Clinical significance and management of atrioventricular block
associated with bradycardic/antiarrhythmic drug therapy: Drug-induced or
drug-revealed?
Abstract
The development of advanced atrioventricular block (AVB) in patients on
bradycardic and/or antiarrhythmic therapy (drug-related AVB) represents
a clinical challenge, raising the question of whether the AVB is
directly caused by these agents (drug-induced AVB) or if the offending
drugs exacerbate an underlying conduction system disease. Traditionally,
β-blockers, non-dihydropyridine calcium channel blockers, class Ic/III
antiarrhythmics, and digoxin have been considered reversible causes of
advanced AVB. However, recent evidence shows a weak cause-and-effect
relationship between these drugs and AVB in the elderly, along with high
recurrence rates of AVB despite initial resolution after drug
discontinuation. This may also apply to patients on high doses of these
medications, drug combinations, or with additional reversible factors
such as hyperkalemia.
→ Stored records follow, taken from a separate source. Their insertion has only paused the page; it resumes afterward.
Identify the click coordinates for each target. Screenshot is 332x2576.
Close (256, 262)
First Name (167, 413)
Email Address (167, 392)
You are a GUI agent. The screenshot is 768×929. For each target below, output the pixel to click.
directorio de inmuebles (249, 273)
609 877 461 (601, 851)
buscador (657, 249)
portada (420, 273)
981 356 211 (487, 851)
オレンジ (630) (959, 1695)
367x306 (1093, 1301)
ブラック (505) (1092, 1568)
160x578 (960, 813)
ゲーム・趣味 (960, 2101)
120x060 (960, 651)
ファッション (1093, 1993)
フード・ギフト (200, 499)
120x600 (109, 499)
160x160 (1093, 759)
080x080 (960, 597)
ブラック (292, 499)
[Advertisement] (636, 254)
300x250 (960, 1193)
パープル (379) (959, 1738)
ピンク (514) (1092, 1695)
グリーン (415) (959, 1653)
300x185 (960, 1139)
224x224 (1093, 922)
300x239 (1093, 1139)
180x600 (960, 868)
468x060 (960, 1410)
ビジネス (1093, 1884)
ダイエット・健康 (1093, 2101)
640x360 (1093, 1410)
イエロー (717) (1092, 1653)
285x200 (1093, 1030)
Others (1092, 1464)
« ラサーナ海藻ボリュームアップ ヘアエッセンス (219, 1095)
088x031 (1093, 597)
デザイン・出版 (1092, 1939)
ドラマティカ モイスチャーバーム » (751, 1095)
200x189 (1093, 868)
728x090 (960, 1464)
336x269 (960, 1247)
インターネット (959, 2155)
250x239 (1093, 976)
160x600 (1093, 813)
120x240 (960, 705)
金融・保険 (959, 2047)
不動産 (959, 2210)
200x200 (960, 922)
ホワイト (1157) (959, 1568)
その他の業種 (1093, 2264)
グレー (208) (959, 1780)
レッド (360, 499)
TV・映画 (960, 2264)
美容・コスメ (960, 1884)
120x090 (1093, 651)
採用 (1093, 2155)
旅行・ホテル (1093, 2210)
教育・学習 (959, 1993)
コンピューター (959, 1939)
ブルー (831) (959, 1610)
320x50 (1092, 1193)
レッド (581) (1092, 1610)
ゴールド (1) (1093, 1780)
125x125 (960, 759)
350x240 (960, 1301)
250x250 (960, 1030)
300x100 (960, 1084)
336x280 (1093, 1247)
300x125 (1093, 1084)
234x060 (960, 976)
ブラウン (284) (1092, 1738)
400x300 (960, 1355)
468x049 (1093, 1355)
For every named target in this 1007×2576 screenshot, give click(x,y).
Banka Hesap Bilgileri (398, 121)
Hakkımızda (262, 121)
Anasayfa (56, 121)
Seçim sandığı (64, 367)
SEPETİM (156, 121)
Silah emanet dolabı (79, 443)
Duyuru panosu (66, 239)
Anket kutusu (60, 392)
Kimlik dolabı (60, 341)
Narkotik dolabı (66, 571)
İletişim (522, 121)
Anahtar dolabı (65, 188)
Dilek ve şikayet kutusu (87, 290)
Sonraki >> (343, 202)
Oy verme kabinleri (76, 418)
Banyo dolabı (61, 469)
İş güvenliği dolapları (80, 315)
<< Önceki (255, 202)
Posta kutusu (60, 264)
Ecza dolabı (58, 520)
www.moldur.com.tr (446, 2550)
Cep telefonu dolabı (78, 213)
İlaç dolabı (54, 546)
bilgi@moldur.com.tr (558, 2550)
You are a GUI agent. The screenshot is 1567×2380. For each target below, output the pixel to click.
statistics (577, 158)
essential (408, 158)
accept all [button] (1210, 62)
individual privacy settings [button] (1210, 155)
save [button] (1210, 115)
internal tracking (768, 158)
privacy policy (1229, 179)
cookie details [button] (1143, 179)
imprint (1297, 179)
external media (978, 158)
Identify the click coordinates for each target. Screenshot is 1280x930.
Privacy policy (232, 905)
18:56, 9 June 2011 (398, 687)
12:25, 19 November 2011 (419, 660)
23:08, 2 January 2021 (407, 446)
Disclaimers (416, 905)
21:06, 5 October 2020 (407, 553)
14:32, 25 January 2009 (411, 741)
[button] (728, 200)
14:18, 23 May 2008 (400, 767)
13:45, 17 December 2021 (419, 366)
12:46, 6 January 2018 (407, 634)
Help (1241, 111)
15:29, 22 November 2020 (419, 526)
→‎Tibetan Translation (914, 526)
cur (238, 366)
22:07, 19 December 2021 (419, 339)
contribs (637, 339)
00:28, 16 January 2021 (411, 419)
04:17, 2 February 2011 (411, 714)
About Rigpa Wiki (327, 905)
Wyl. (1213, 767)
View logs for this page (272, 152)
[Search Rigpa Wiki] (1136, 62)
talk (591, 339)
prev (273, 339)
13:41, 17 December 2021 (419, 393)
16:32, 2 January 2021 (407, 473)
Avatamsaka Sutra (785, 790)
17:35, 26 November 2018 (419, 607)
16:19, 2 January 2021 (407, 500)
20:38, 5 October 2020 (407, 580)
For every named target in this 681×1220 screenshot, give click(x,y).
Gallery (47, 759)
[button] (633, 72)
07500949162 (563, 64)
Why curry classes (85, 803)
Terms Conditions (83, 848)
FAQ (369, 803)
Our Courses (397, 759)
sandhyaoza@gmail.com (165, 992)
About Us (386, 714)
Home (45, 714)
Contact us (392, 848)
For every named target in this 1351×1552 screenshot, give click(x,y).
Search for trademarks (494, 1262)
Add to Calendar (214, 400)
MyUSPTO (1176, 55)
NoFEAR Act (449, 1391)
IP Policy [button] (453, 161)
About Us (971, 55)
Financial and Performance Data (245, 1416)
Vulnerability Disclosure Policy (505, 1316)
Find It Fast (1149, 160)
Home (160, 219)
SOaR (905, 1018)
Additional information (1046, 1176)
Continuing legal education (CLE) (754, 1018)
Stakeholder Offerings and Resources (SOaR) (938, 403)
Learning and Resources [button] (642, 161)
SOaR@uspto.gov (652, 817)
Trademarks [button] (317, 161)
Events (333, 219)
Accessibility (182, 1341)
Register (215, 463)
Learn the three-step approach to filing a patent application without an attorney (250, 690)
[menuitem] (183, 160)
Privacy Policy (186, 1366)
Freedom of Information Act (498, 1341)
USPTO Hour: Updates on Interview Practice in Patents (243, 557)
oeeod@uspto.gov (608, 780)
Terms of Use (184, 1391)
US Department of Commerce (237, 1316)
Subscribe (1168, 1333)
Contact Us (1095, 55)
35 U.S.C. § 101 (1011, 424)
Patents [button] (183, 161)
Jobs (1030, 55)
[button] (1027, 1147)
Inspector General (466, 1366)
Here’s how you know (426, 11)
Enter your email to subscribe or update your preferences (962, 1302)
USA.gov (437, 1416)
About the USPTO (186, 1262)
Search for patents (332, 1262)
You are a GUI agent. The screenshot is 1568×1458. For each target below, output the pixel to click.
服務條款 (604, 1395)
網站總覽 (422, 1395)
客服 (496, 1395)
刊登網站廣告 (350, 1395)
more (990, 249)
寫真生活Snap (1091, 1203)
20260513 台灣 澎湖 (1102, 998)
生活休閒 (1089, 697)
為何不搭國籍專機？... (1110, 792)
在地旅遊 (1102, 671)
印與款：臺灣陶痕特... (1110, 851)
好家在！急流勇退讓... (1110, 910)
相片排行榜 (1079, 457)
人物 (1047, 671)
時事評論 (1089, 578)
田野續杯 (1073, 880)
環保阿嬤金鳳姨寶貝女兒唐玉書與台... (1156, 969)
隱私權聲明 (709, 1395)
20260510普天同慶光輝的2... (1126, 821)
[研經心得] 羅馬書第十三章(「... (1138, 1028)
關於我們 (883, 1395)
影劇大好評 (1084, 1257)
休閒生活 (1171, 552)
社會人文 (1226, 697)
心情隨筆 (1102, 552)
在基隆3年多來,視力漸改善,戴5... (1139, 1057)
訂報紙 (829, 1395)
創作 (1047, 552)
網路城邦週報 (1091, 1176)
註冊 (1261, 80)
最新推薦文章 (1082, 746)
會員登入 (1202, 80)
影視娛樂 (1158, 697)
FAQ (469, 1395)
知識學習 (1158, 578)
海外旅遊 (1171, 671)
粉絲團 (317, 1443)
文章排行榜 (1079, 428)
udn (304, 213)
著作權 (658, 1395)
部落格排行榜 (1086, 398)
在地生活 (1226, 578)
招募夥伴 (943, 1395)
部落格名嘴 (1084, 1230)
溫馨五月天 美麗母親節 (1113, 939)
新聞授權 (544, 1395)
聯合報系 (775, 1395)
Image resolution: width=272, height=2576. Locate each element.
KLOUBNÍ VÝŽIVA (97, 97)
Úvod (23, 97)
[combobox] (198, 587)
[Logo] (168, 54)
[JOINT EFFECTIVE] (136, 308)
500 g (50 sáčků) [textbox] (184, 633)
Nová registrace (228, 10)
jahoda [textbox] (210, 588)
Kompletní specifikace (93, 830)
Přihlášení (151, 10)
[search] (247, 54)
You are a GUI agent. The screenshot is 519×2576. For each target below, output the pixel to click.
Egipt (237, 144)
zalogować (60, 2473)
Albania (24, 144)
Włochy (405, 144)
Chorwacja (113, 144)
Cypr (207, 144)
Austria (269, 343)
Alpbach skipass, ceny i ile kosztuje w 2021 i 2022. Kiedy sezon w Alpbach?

Despite these considerations, the European
Guidelines do not suggest permanent pacing for AVB due to transient
causes that are correctable, including bradycardic/antiarrhythmic drug
therapy. On the other hand, the American Guidelines recommend permanent
pacing for selected patients with symptomatic second- or third-degree
AVB on stable, necessary antiarrhythmic or β-blocker treatment, without
waiting for drug washout or reversibility. Notably, an accumulating body
of evidence indicates that true drug-induced AVB is rare, while
recurrence rates are high. Therefore, early permanent pacing should be
recommended, especially for frail elderly patients. Moreover, in
patients with drug-related AVB and atrial tachyarrhythmias, adopting an
early permanent pacing approach seems prudent when bradycardic and/or
antiarrhythmic treatment is necessary. Finally, delays in permanent
pacing are not justified when temporary pacing is needed, given the
increased associated risks in such cases.